Richard Prior
About the composer
Richard Prior, composer and conductor, was born in England in 1966 where he received degrees from Leeds and Nottingham Universities, and was later a visiting Fellow-in-Music and guest composer at Oxford University. He is an Associate Fellow of the National College of Music in the U.K. For twenty-five years, he taught composition and built notable symphony programs at several universities and colleges in the United States, before moving exclusively to professional conducting engagements and composing.

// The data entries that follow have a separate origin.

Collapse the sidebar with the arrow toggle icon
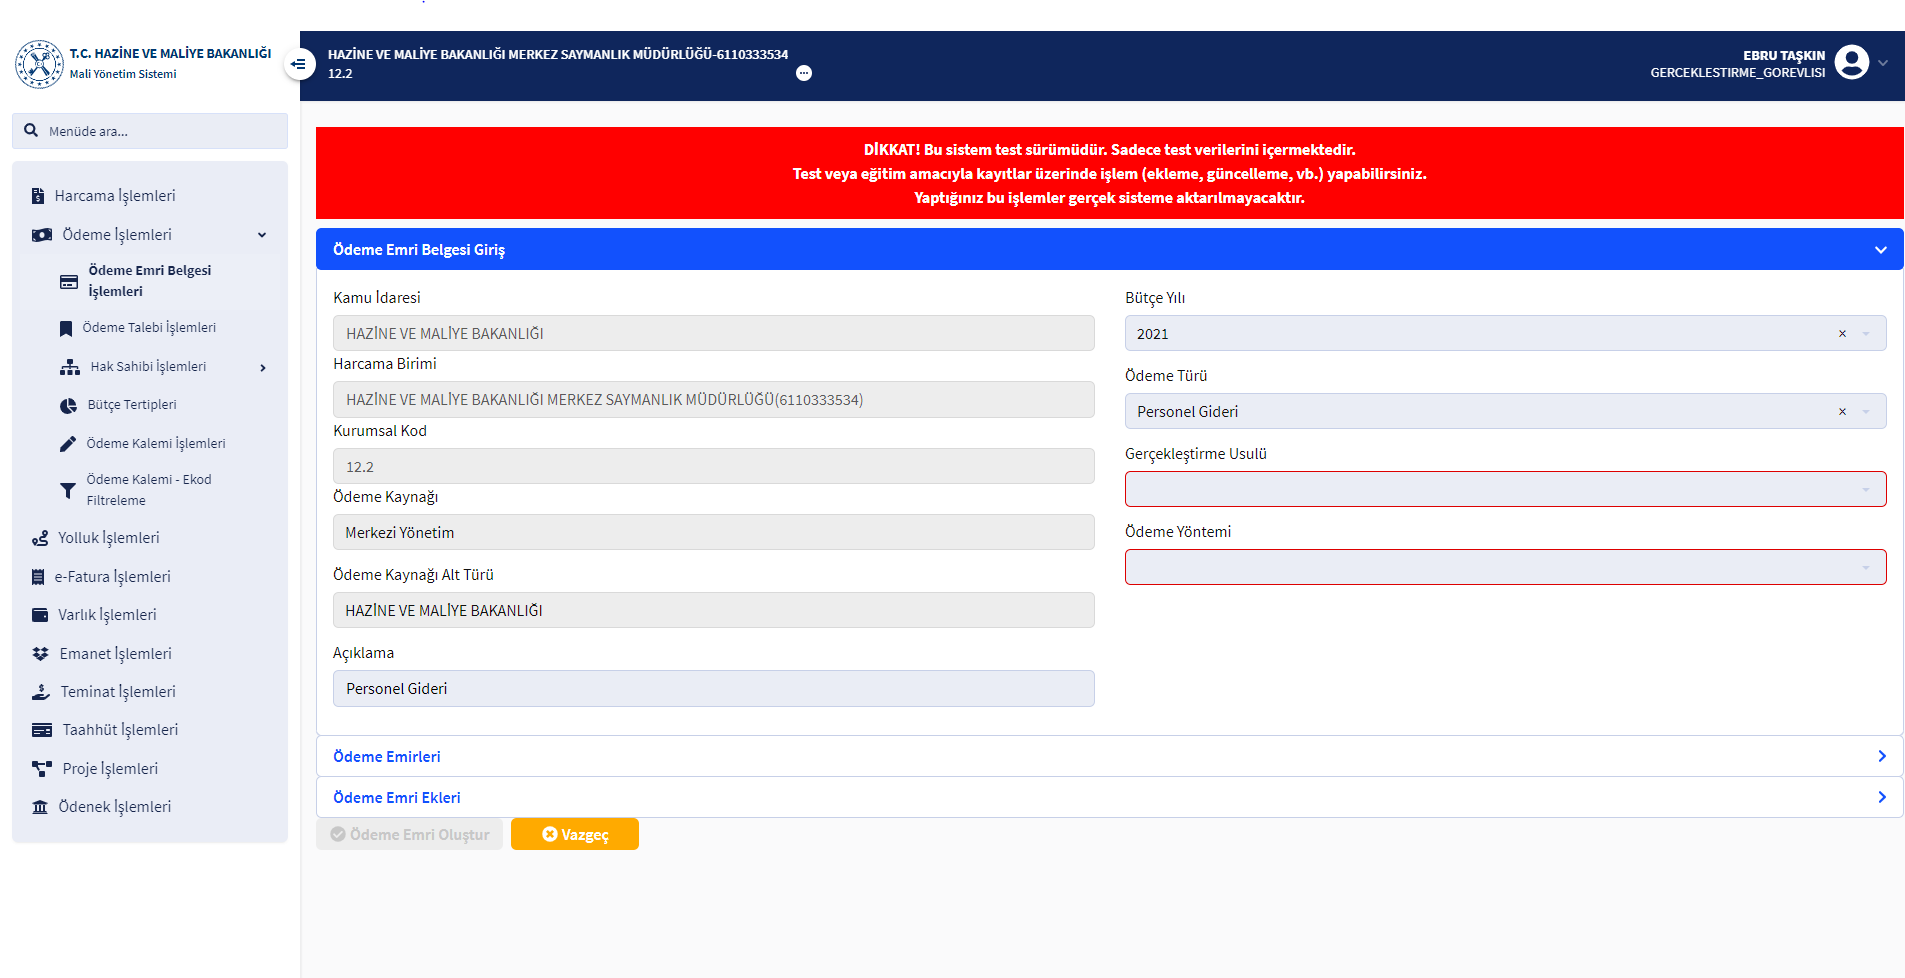This screenshot has width=1905, height=978. (298, 64)

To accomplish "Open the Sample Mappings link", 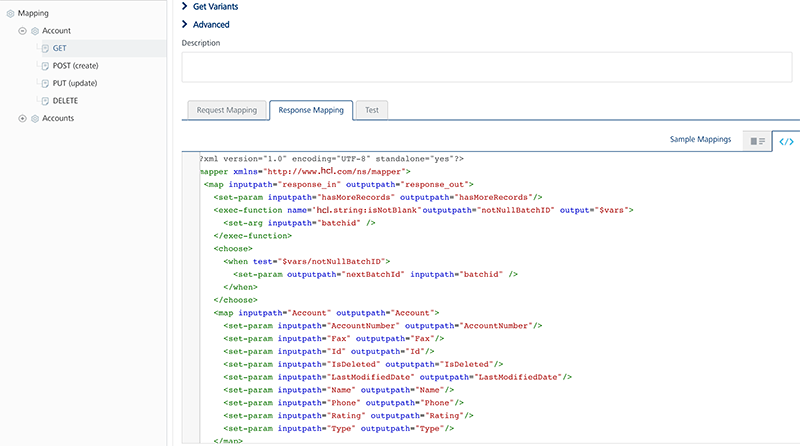I will coord(700,140).
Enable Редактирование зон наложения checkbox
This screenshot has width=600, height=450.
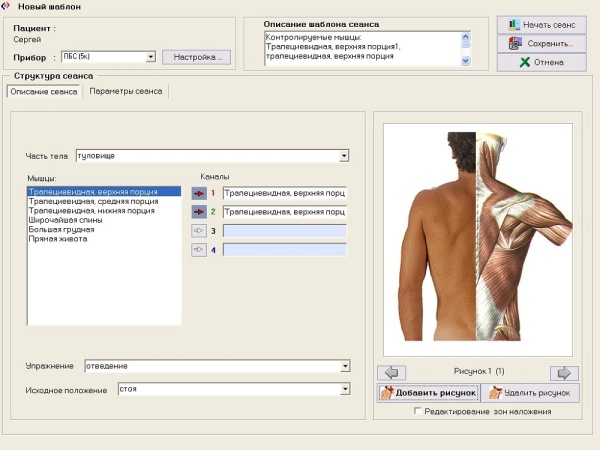(x=418, y=411)
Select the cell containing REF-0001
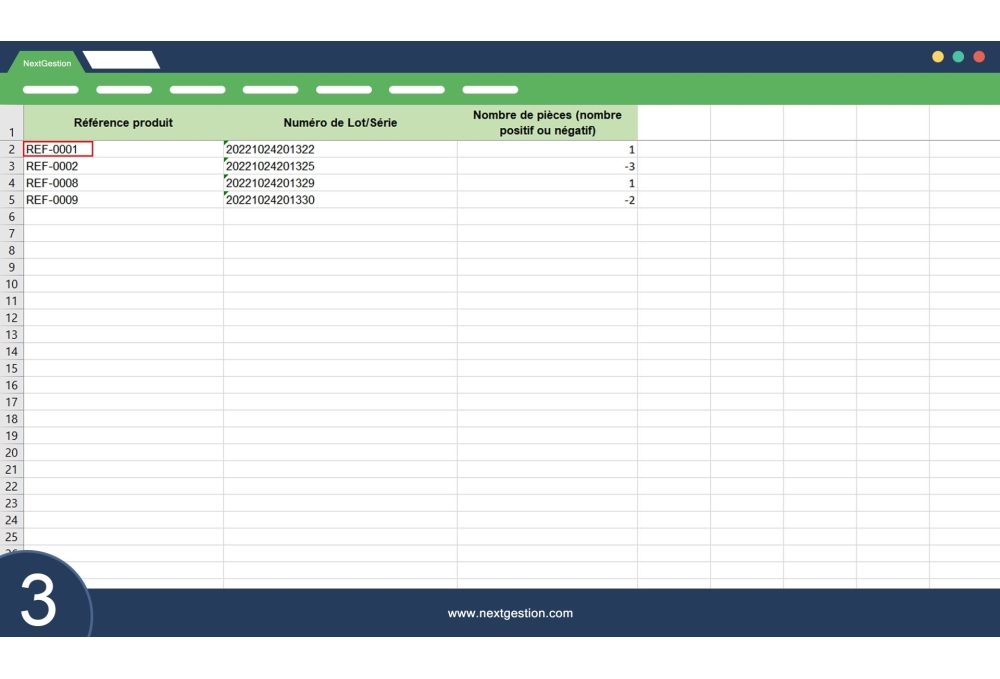1000x679 pixels. coord(58,150)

A winner of numerous awards for his conducting and compositions, Richard received the 2008 Harvey Philips Award for Excellence in Composition at the Cincinnati Conservatory of Music, the 2009 Winship Award and 2011 Crystal Apple Award for Excellence in Education at Emory University. His choral-orchestral work Hymn for nations united received Awards of Merit in two categories (Symphonic Music and Composition) in the 2013 Global Music Awards. The acclaimed tone poem commissioned and recorded by Robert Spano and the Atlanta Symphony Orchestra, …of shadow and light…(incantations for orchestra), won 3rd Place nationally for the 2021 American Prize in both “Compositions for Orchestra” and the ‘Ernst Bacon Memorial Award for the Performance of American Music’. Recent composition projects include Symphony No. 4 (also commissioned by Robert Spano and the ASO), and a piano concerto for renowned British pianist, Ian Hobson.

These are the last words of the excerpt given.